_Problem_
Pictures do not belong in the copy. Write out exactly the lines from the one containing "Where should I" through the end of the data.

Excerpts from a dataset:
• • • • • • •

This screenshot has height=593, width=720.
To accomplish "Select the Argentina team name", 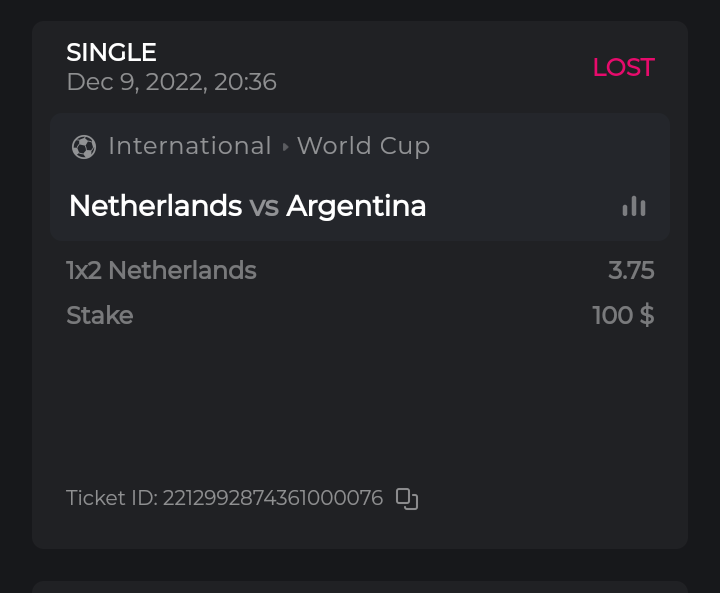I will (x=356, y=206).
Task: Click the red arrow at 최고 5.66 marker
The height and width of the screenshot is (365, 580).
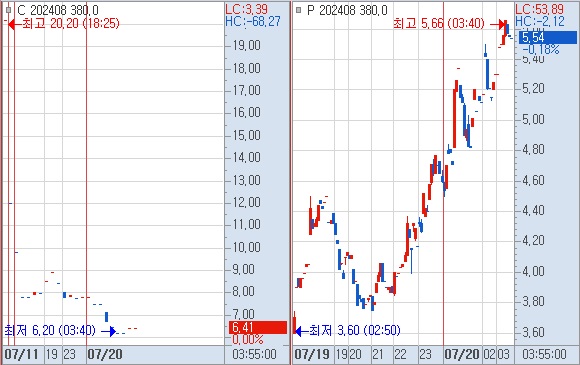Action: [x=498, y=24]
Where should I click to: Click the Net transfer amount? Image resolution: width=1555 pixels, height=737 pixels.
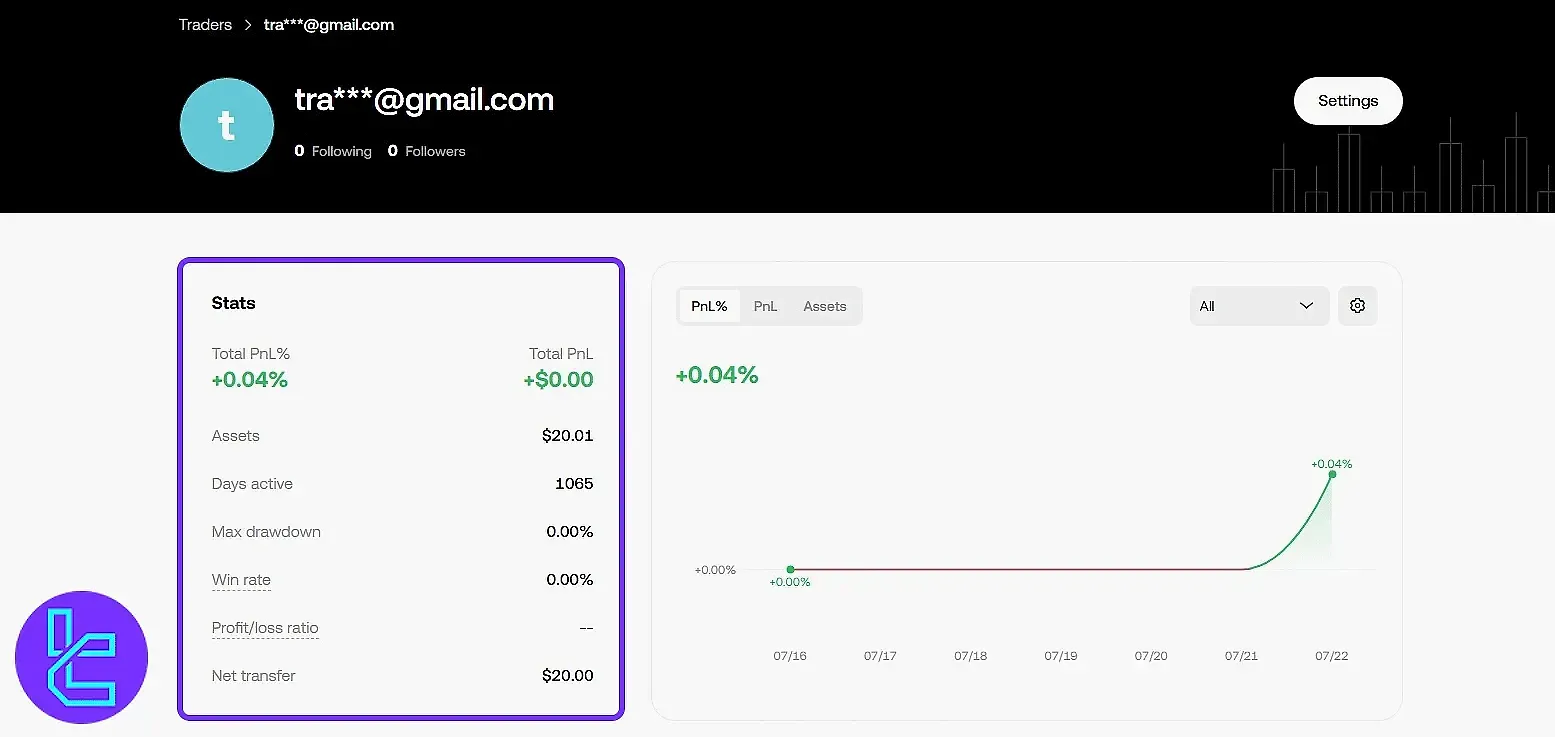pyautogui.click(x=567, y=676)
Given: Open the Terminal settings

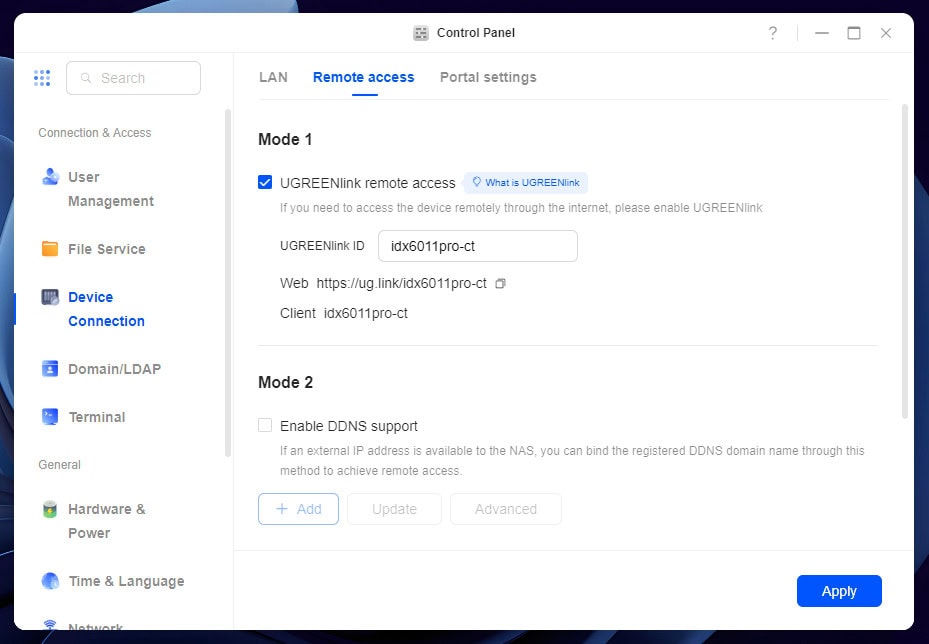Looking at the screenshot, I should (x=96, y=417).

• • • • • • •

_Worked solution_
Where should I click to: Click the Net transfer amount? Image resolution: width=1555 pixels, height=737 pixels.
pyautogui.click(x=567, y=676)
Given: Open the Terminal settings

Looking at the screenshot, I should (x=96, y=417).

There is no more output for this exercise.